*Kate M.: And then the internet came to my house. And that little dial up connection changed my life. All of a sudden this comic from Japan was at my fingertips! I could find all sorts of websites about Sailor Moon and even more anime and manga. I devoured it all! I became almost as obsessed with these websites as I was with the series I was reading and watching. And soon I wanted to contribute to this community. I wrote my own, very bad, fanfic and went to make website to host the first few stories and fell in love with web design. Soon I was more interested in the web design part than I was in the fanfic (thank god, as I was very bad at writing fanfic). I started making websites about all my favorite series which lead me to all sorts of coding languages and information hierarchies. By that time I was working in my public library as a shelver…and they asked me to help them build a collection of manga and comics and I was hooked. I haven’t looked back since!

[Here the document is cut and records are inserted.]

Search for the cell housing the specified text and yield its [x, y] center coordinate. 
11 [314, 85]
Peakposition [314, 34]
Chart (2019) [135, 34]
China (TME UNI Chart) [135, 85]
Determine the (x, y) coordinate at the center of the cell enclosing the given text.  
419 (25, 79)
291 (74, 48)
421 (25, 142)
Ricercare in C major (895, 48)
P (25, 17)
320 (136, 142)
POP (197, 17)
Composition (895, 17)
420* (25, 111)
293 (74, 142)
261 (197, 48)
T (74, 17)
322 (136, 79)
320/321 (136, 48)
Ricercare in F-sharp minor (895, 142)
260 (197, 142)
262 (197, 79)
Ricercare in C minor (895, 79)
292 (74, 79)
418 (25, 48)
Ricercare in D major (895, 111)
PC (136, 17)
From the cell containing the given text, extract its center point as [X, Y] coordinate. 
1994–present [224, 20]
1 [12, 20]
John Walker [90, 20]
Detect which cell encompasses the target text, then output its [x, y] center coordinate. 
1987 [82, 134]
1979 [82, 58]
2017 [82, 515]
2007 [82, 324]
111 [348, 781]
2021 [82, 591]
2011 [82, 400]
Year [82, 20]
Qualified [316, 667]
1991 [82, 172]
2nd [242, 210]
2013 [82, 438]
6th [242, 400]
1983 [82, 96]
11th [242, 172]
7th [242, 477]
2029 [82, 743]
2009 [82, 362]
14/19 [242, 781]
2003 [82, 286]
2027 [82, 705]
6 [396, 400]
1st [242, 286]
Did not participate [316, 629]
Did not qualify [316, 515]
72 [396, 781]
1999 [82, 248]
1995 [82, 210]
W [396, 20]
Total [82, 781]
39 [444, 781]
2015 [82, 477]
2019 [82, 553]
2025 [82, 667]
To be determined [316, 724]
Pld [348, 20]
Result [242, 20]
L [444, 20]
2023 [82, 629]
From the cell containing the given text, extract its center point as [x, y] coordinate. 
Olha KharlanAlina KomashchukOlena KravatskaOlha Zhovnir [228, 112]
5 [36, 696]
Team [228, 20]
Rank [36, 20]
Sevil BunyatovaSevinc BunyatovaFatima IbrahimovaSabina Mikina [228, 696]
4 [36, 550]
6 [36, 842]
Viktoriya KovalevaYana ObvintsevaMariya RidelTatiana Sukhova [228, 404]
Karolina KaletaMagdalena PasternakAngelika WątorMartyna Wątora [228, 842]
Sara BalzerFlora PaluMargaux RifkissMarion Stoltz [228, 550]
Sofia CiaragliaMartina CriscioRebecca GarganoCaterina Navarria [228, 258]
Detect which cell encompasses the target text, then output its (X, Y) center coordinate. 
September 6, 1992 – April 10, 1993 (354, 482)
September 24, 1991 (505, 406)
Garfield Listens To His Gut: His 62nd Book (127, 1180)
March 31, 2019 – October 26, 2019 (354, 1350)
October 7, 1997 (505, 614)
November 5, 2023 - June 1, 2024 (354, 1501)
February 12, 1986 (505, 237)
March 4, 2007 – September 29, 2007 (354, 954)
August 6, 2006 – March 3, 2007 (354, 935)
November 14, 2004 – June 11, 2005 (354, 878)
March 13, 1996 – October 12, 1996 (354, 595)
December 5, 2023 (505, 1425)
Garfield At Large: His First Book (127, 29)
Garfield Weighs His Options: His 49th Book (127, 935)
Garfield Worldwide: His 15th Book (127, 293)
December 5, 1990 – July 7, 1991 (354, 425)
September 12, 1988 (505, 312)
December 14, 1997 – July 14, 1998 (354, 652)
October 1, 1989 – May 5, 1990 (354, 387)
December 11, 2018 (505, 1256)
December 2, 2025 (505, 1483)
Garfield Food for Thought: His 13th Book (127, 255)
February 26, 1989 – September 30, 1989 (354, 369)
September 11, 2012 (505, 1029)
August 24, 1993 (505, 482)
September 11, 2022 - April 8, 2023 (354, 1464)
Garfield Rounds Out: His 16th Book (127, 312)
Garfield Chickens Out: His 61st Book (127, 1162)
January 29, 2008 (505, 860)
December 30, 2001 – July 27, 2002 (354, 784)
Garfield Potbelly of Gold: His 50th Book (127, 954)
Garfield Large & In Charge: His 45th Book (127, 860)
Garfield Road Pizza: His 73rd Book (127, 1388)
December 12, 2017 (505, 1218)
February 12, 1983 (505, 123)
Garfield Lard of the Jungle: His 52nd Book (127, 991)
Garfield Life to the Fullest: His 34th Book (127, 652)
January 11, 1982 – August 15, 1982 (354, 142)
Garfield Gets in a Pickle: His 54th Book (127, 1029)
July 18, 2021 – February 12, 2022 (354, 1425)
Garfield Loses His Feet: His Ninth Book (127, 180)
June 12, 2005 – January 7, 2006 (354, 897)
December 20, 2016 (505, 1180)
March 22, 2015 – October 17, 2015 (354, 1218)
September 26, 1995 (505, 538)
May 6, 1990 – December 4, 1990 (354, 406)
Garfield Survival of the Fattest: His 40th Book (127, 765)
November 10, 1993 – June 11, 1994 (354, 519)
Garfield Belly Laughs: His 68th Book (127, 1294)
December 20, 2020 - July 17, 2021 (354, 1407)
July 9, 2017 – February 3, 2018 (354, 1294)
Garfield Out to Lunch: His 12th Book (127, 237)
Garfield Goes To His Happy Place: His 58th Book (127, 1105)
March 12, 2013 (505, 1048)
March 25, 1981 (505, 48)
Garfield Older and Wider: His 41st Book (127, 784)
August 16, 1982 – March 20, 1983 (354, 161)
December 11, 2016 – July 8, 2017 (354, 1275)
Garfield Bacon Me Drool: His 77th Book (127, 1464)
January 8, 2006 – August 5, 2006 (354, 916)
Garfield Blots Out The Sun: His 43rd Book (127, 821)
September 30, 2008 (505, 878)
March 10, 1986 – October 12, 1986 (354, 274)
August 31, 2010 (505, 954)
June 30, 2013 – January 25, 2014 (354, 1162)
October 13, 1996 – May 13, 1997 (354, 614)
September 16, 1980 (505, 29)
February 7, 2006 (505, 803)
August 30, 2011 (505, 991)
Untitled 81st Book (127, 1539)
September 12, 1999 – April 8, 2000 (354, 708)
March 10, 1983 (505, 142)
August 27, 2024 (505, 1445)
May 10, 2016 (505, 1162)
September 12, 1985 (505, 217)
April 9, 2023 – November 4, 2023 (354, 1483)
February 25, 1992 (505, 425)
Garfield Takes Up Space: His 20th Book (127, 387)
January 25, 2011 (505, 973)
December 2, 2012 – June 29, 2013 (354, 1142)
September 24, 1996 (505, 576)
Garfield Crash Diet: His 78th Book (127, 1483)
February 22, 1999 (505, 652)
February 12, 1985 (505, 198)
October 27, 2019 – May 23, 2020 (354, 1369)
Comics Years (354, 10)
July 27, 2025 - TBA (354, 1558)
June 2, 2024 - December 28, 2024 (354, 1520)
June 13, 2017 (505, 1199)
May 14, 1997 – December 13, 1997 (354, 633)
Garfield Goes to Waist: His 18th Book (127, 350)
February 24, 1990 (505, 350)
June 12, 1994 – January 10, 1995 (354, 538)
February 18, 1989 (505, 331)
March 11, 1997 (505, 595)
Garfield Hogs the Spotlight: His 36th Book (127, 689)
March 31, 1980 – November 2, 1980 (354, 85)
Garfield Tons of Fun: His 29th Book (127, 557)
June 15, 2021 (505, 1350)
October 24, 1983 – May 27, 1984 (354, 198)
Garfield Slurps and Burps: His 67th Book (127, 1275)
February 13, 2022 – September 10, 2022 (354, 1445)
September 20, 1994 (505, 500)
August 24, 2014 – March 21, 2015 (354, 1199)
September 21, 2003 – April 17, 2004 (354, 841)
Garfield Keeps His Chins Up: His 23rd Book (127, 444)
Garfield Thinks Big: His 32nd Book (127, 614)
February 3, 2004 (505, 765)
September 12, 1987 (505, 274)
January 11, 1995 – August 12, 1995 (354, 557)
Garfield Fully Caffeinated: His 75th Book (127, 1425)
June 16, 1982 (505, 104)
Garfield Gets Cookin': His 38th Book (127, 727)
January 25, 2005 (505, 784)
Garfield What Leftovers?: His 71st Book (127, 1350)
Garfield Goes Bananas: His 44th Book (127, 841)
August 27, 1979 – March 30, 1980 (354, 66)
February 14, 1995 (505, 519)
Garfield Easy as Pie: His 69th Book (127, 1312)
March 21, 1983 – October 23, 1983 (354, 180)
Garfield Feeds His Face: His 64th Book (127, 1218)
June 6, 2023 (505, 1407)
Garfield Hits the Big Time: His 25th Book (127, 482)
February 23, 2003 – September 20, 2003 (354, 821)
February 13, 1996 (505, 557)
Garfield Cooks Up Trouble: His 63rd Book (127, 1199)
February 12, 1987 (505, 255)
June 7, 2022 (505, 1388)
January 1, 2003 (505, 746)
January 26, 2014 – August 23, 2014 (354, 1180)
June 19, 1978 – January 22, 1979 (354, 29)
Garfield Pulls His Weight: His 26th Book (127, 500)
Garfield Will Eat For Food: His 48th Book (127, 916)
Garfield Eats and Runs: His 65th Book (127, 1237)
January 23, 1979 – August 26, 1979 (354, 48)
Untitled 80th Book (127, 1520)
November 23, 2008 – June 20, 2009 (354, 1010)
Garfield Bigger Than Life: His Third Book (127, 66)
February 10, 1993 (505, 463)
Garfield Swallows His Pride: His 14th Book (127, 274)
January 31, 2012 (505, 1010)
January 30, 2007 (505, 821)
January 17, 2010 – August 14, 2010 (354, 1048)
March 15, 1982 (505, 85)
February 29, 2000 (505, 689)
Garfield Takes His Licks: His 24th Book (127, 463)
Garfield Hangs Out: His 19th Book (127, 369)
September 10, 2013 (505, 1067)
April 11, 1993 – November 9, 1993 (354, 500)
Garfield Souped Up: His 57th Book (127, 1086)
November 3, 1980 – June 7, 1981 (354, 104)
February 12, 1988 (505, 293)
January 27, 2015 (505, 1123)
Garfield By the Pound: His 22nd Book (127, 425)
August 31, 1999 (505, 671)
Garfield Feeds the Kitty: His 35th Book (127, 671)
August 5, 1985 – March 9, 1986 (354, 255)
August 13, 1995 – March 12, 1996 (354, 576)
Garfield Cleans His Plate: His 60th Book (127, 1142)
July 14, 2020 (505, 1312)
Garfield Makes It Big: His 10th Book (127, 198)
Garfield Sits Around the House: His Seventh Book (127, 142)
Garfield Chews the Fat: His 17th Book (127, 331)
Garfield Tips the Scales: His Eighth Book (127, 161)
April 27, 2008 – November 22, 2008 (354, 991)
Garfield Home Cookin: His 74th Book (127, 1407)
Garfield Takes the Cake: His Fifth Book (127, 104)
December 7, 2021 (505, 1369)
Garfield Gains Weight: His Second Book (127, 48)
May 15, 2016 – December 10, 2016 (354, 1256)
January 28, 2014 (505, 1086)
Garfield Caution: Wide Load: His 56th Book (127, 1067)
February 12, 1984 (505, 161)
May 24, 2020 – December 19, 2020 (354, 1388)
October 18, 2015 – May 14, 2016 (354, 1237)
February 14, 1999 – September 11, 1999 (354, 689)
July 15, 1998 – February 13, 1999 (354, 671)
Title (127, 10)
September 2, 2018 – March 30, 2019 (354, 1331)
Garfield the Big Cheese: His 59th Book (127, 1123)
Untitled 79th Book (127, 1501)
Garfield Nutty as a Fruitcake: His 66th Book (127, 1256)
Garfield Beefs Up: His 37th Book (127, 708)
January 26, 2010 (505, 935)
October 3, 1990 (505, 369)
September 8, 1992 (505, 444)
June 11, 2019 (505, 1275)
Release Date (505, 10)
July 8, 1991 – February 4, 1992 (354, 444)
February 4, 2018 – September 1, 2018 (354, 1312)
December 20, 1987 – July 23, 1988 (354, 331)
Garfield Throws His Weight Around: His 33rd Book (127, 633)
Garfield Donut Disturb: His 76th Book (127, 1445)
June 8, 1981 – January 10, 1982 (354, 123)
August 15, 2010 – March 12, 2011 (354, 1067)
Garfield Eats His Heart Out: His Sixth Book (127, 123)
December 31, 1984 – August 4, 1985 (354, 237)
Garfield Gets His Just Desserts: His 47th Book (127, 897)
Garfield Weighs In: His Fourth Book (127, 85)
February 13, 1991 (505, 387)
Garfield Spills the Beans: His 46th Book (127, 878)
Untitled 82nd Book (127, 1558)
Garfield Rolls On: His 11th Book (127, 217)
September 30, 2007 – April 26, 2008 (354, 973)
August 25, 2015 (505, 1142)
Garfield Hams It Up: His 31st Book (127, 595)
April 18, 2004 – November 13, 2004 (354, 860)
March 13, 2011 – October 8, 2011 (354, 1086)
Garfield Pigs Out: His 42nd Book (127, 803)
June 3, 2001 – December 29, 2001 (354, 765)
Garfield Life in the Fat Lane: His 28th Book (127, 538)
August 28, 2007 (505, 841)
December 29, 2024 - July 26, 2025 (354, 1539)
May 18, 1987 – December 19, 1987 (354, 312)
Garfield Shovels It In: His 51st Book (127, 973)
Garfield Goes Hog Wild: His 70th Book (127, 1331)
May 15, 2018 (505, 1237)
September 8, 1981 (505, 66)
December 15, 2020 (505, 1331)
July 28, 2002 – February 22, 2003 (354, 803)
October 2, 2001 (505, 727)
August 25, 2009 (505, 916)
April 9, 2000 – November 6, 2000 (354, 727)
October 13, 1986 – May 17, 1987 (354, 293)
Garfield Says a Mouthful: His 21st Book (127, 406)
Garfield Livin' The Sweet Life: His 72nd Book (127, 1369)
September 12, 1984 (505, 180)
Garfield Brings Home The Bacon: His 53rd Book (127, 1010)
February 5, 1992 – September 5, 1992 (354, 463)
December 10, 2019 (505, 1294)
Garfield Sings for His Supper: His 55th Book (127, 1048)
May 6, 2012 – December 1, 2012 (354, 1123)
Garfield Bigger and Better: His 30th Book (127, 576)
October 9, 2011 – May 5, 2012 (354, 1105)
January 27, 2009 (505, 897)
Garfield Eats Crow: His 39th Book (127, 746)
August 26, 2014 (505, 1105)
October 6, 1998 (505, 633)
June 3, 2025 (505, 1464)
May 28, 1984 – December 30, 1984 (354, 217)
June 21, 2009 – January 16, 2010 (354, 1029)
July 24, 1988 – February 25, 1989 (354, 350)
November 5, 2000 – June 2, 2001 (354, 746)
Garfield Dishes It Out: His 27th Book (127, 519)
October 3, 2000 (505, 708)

*Tessa: For a long time YA was the genre where you could do ANYTHING. Genre-bending, pushing the envelope re: sex and narrative, you could experiment—the only thing you had to have in the story was some kind of teenage experience. I do think that YA has specialized a bit more in the past five years, and it's united by the Teen Experience—regardless of genre—and opening up in huge ways to marginalized teen experiences.
I love the intimacy and immediacy of YA. Most of it, especially the successful books, put the reader right into the heart (narratively and emotionally) of a character, and pull the reader along unstoppably until the last page. YA is the kind of genre where you can hope for and even expect to not want to put a book down until you finish. Not because they’re all action-oriented page-turners, but because you become that character, and invest in them in a way that isn’t always present in other genres.